==== MATERIAL PROVIDED

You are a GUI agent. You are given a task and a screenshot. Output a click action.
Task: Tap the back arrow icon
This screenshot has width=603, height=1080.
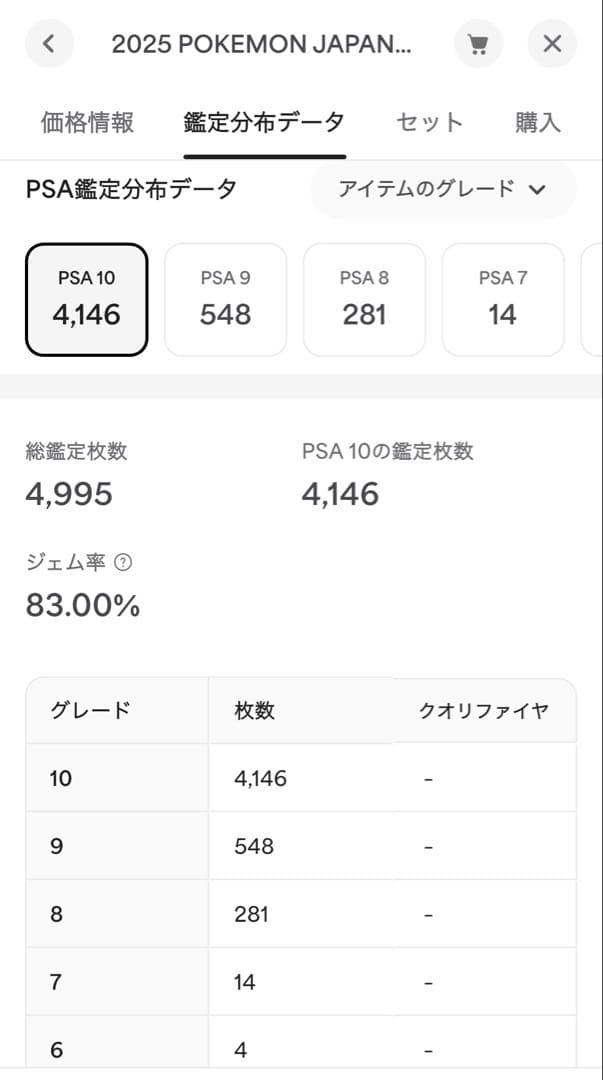tap(48, 43)
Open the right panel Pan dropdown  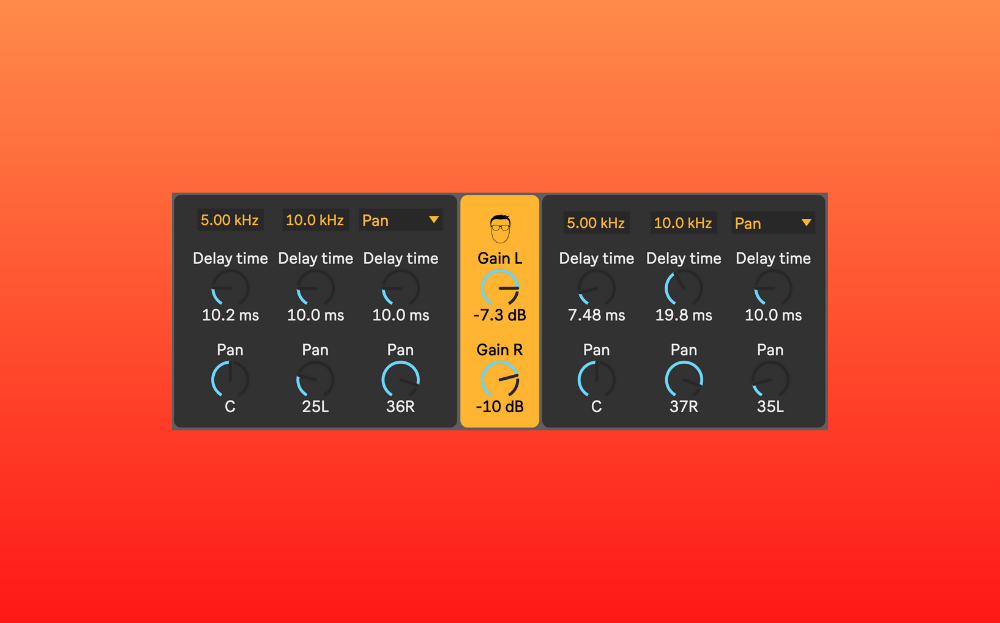pos(773,223)
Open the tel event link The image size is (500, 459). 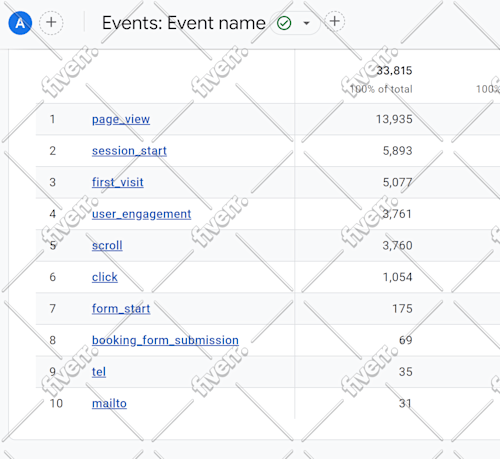(99, 372)
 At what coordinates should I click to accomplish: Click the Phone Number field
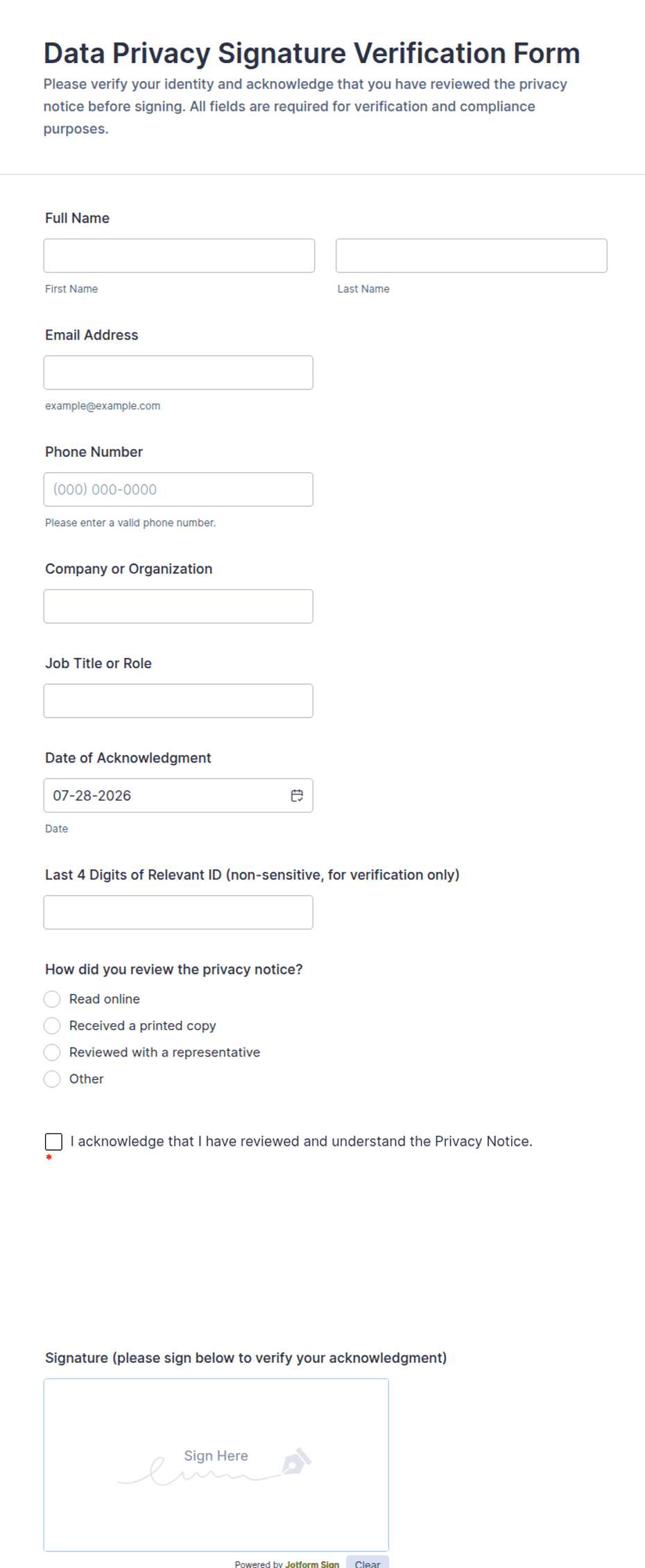click(x=178, y=489)
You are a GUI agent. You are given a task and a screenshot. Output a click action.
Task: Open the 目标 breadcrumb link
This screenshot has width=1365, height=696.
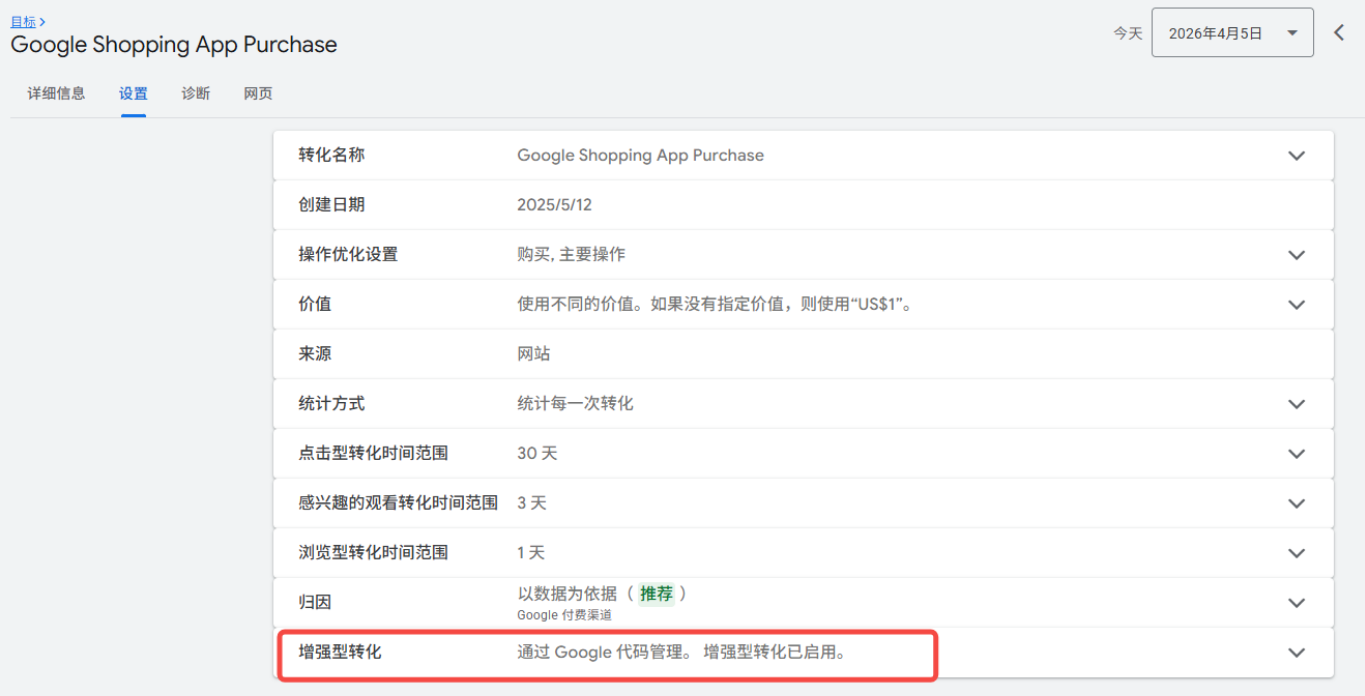21,21
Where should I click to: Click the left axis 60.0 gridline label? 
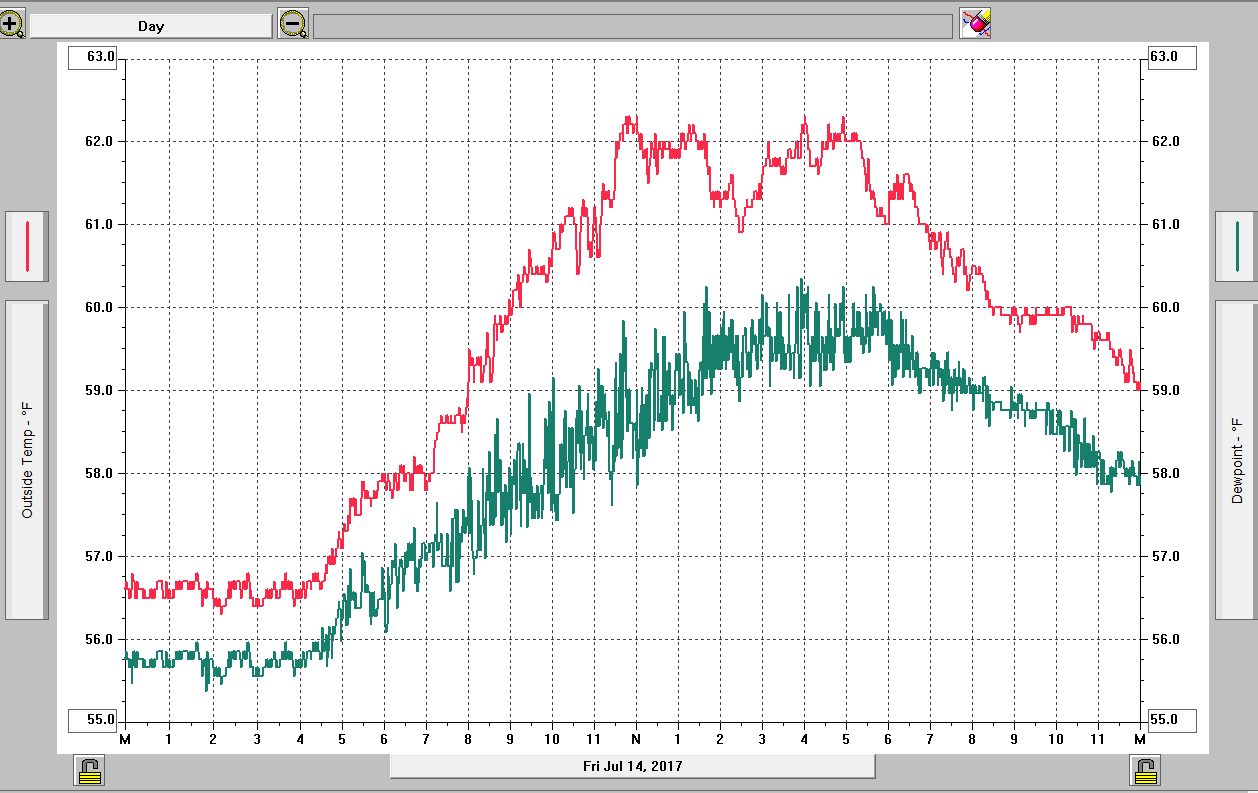pyautogui.click(x=100, y=307)
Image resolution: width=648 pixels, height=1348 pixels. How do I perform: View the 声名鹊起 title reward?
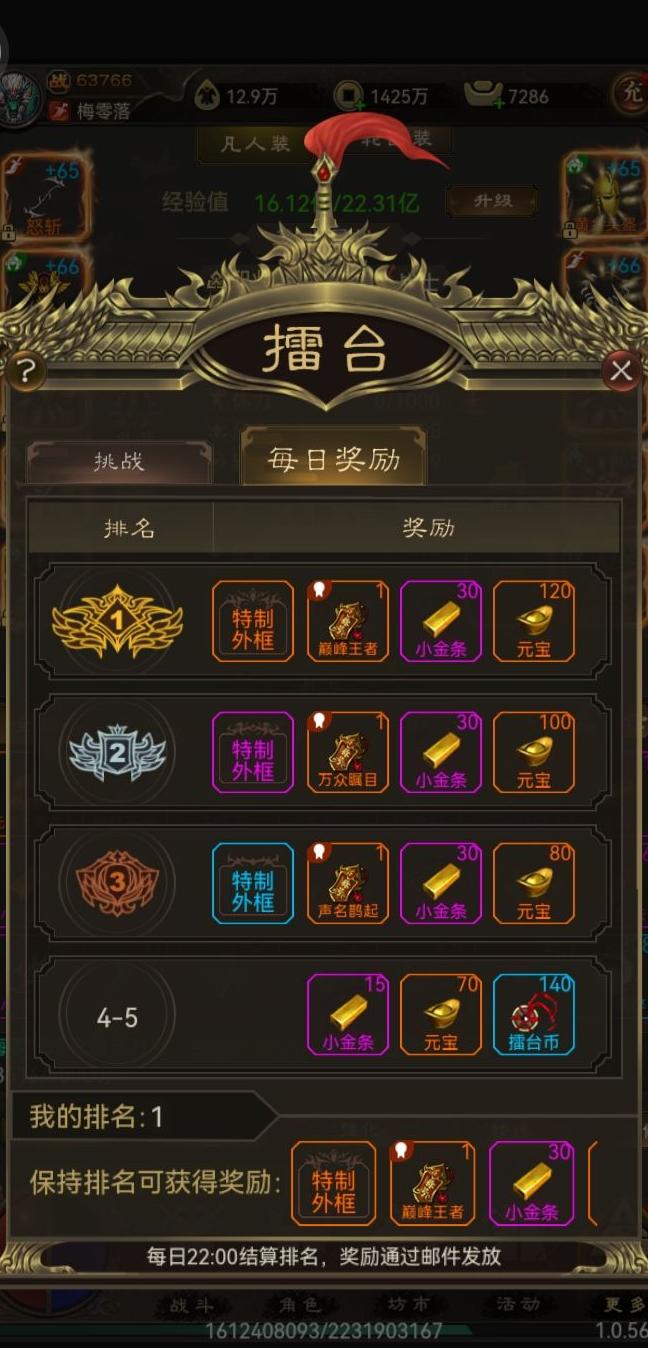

========

▶ _TASK PROMPT_
Transcribe every line from the one with "At what coordinates" to the last line of the records above, exactly, excluding pictures.

▶ _RESULT FOR THIS TASK_
 At what coordinates should I click to accomplish: Click the Phone Number field
click(x=178, y=489)
You are a GUI agent. You are given a task and a screenshot. Output a click action.
Task: Open the 目标 breadcrumb link
This screenshot has width=1365, height=696.
21,21
Where should I click to: Click the left axis 60.0 gridline label? 
pyautogui.click(x=100, y=307)
Image resolution: width=648 pixels, height=1348 pixels. How do I perform: View the 声名鹊起 title reward?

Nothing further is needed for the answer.